Après cinq années d’étude au Collège Ostéopathique Sutherland, Chloé Hiriart s’est installée à Montréal, il y a un an et demi. Là-bas, elle travaille dans deux cabinets, avec d’autres ostéopathes venus du monde entier.
 
 
Après vos études au COS de Bordeaux, pourquoi avez-vous décidé de vous installer à Montréal et comment y avez-vous lancé votre carrière ?
 
Un tel projet ne se prévoit pas sur un coup de tête.
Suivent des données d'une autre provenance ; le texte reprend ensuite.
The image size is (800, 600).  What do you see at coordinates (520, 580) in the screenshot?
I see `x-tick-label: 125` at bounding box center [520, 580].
L’idée de partir travailler à l’étranger a débuté après ma participation au 4L Trophy, un raid étudiant à but humanitaire. J’étais en 3ème année d’ostéopathie au COS. Durant la 4ème année, le projet s’est affiné, ne laissant plus que cinq choix différents : l’Australie, la Nouvelle-Zélande, l’Argentine, le Canada et l’Angleterre. J’ai pris contact avec mes ainés, dont Bernard Gabarel, directeur pédagogique du COS Bordeaux, qui m’a conseillé le Canada et plus particulièrement le Québec — choix pour lequel j’ai opté et que je ne regrette absolument pas aujourd’hui !
 
 
Où en est votre activité professionnelle aujourd’hui ? Comment ça marche ?
 
Tout va très bien, je suis ravie ! J’exerce au sein de la Clinique Intersanté à Montréal, j’ai la chance de pouvoir partager mon emploi du temps entre deux cabinets : le premier dans un quartier francophone et le second dans la partie anglophone de la ville. Je tiens quand même à souligner que le Canada n’est pas « l’Eldorado », comme nous pouvons le lire dans la presse française. Il ne faut pas s’attendre à compter ses heures de travail, notamment le weekend.  
 
 
Avez-vous le sentiment que votre formation a été un atout et qu’elle vous a permis de mener à bien votre projet ?
 
Pour intégrer « Ostéopathie Québec », l’association de référence au Canada, qui protège ce pays de l’arrivée massive « d’ostéopathes » formés en trois ans dans certaines écoles françaises, il m’a fallu présenter, entre autres, le programme détaillé de mes cinq années d’études au COS, mes diplômes de clinicats interne et externe, ainsi que mon mémoire. J’ai dû également repasser un clinicat et traiter les propriétaires de ma clinique, Mikhael Samaan et Christine Dierick, tous deux ayant plus de dix années d’expérience et formés à Maidstone (EN). En sortant du COS, je n’ai eu aucune unité supplémentaire à valider et j’ai été rapidement intégrée dans la clinique. Ils devaient donc, eux aussi, être satisfaits de ma formation !


 
 
Quand vous travaillez avec des ostéopathes venus d’autres pays, avez-vous le sentiment que vos méthodes divergent ? Est-ce enrichissant ?
 
Le partage des connaissances et des techniques est une richesse inestimable. Au sein de la clinique, l’équipe d’ostéopathes se compose d’Anglais, de Belges et de Français, tous de formation européenne. Nos techniques suivent les mêmes principes fondamentaux, chaque praticien façonnant sa pratique selon son ressenti et ses propres attentes. Nous avons aussi la chance de pouvoir travailler à quatre mains (deux praticiens), c’est un excellent exercice pour faire évoluer notre pratique personnelle. En observant les techniques des autres ostéopathes et en partageant avec eux les bonnes et moins bonnes expériences de traitement, nous progressons beaucoup.  
 
Qualita, le réseau des cliniques d'ostéopathie agréées, dont fait partie ma clinique, regroupe des ostéopathes Nord-Américains et Européens. Nous nous rencontrons régulièrement sur des salons ou des séminaires donnés dans le cadre du réseau. Ce sont de très bons moments pour partager nos expériences et pour confronter nos avis et opinions sur les dernières avancées de l’ostéopathie et l’évolution de la profession.